NZ on Screen has compiled a collection of Brian Brake’s work for us to enjoy, to celebrate his life and work alongside the Exhibition that Te Papa museum has on the successful photographer.
Brian Brake is regarded as New Zealand’s most successful international photographer. But before heading overseas, working for photo agency Magnum and snapping iconic shots of Picasso and the famous Monsoon series for Life magazine, Brake was also an accomplished composer of moving images. In his 20s, he shot many films for the National Film Unit, including New Zealand’s first Oscar-nominated film.
NZ On Screen is delighted to present this record of Brake’s formative moving image work to complement the launch of a major Brake exhibition at Te Papa. Alongside the exhibition surveying Brake’s life’s work, a magnificent book, Brian Brake: Lens on the World (edited by Athol McCredie), has been published by Te Papa Press. The exhibition opens on 23 October 2010.
Brake brought his distinctive eye to several of the tourism and documentary films produced by the NFU during the late 1940s and early 1950s.
The films in the NZ On Screen collection include NZ’s first Oscar-nominated film, Snows of Aorangi. Brake had a particular affinity for the Southern Alps: “because I was brought up among the mountains”. Other stunning examples of his alpine cinematography are found in Prelude to Aspiring and high country farming classic The Snowline is Their Boundary.

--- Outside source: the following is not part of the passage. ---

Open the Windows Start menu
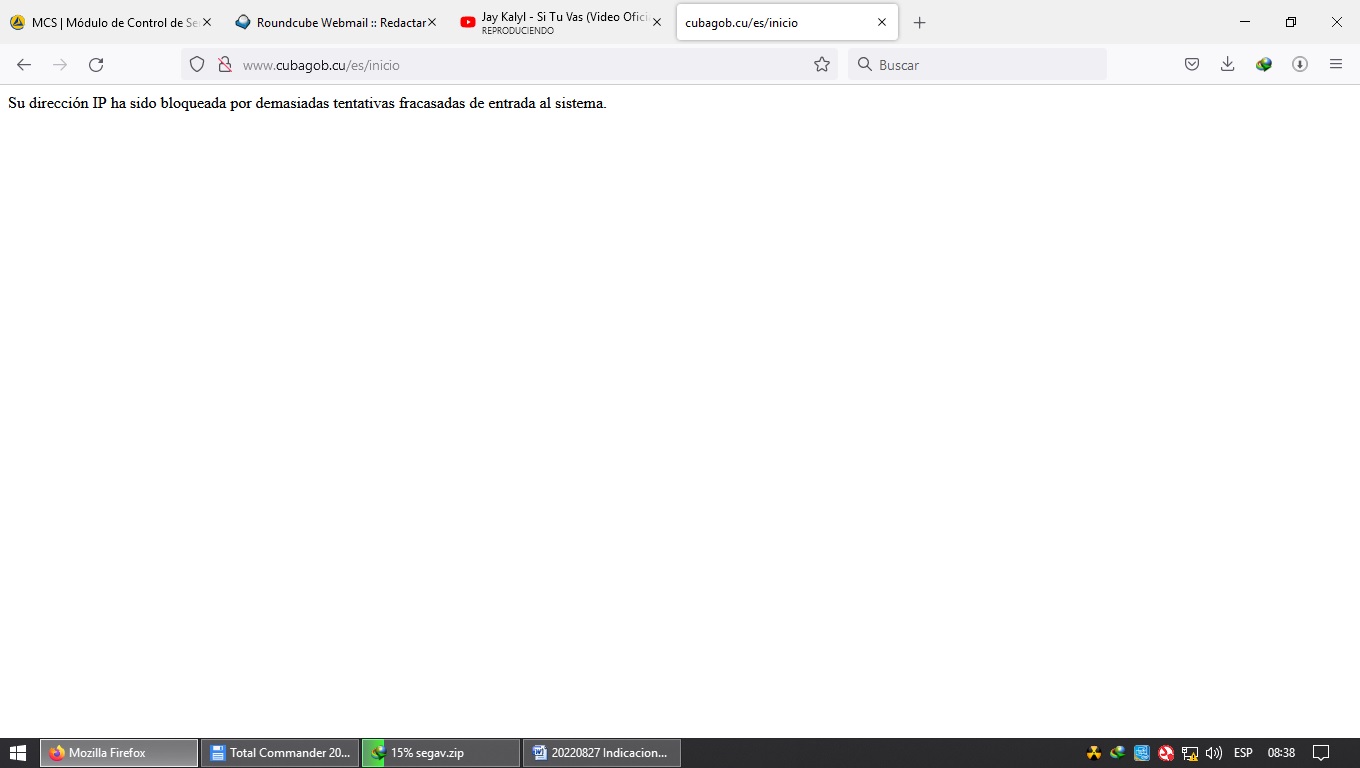Viewport: 1360px width, 768px height. tap(18, 753)
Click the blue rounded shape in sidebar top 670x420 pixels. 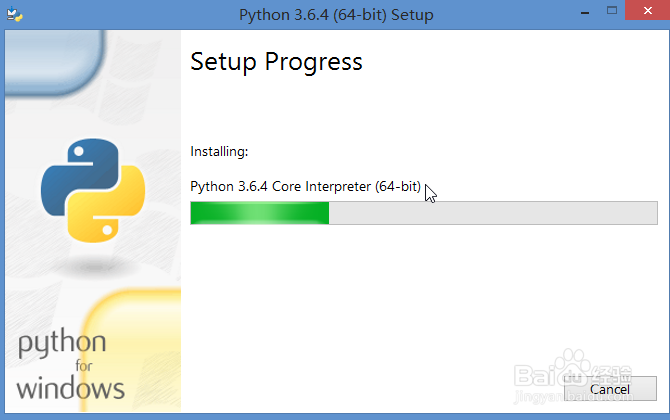pos(55,62)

Also included is the first colour footage of Waitomo Caves; and Canterbury is a Hundred (of which an extract opened Peter Jackson’s feature film Heavenly Creatures), and Brake’s innovative filming of pianist Richard Farrell playing a Chopin waltz.
There is an excerpt and rare ‘lost’ footage from the 2006 documentary on Brake’s incomplete Aspiring project, which revisits the attempt by a Brake-led all-star Kiwi art team (Baxter, Lilburn, Drawbridge) to make a ‘cinematic poem’ from an ascent of the mountain.
In a background written piece Te Papa’s Lissa Mitchell — Collection Manager Art (Photography & New Media Art) — discusses Brake’s time at the NFU and his apprenticeship in “painting with light”.
Many thanks to Te Papa and Archives New Zealand, for their support in helping present this collection. Te Papa are the guardians of the Brake photographic collection, and Archives New Zealand are the custodians of the National Film Unit archive.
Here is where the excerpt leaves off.